» **PETUNJUK LATIHAN**
Salin seluruh teks di bawah tentang penghentian bantuan makanan PBB ke Sudan tanpa mengubah satu kata atau tanda baca pun.

======== TEKS YANG DIBERIKAN

Sementara itu dalam unggahan video 20D detikNews 14/08/22, Pejabat Direktur Negara Sudan Selatan Adeyinka Badejo Sanogo, menyampaikan bahwa PBB terpaksa mengambil langkah ekstrem dengan menyetop suplai bantuan makanan ke Sudan pasca bencana banjir. Katanya saat ini PBB mengalami kekurangan anggaran, sehingga terpaksa menyetop suplai makanan kepada sebanyak 1,7 juta orang di wilayah bencana. Mirisnya penghentian tersebut dilakukan saat Sudan, baik utara maupun selatan mengalami paceklik parah. Para pakar pun ikut memprediksi bahwa, akan ada sekitar 1,4 juta anak yang mengalami kekurangan gizi hingga kelaparan akut, selama masa paceklik. Maka dipastikan, akan lebih banyak lagi jatuh korban baik itu orang dewasa terlebih anak-anak.

================
======== MATERI YANG DISEDIAKAN

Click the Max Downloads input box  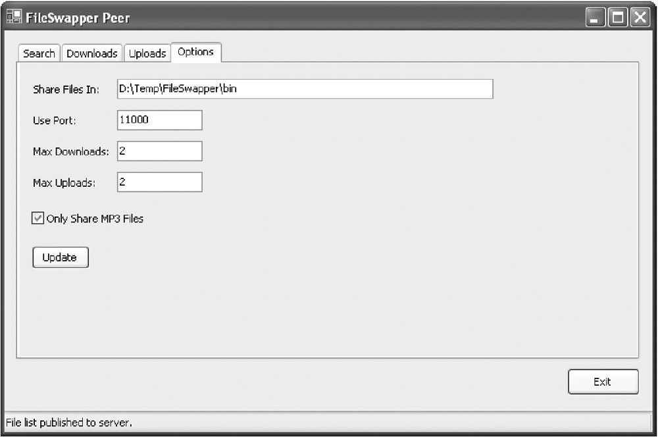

================

» **JAWABAN BERIKUT**
Sementara itu dalam unggahan video 20D detikNews 14/08/22, Pejabat Direktur Negara Sudan Selatan Adeyinka Badejo Sanogo, menyampaikan bahwa PBB terpaksa mengambil langkah ekstrem dengan menyetop suplai bantuan makanan ke Sudan pasca bencana banjir. Katanya saat ini PBB mengalami kekurangan anggaran, sehingga terpaksa menyetop suplai makanan kepada sebanyak 1,7 juta orang di wilayah bencana. Mirisnya penghentian tersebut dilakukan saat Sudan, baik utara maupun selatan mengalami paceklik parah. Para pakar pun ikut memprediksi bahwa, akan ada sekitar 1,4 juta anak yang mengalami kekurangan gizi hingga kelaparan akut, selama masa paceklik. Maka dipastikan, akan lebih banyak lagi jatuh korban baik itu orang dewasa terlebih anak-anak.